(Records from a dataset)

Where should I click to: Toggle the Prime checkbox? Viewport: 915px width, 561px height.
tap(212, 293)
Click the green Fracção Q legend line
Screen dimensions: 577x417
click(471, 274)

## What the task requires:
Repeat the data in full, keeping each word exactly as it is.

## Expected answer:
Where should I click to: Toggle the Prime checkbox? Viewport: 915px width, 561px height.
tap(212, 293)
Click the green Fracção Q legend line
Screen dimensions: 577x417
click(471, 274)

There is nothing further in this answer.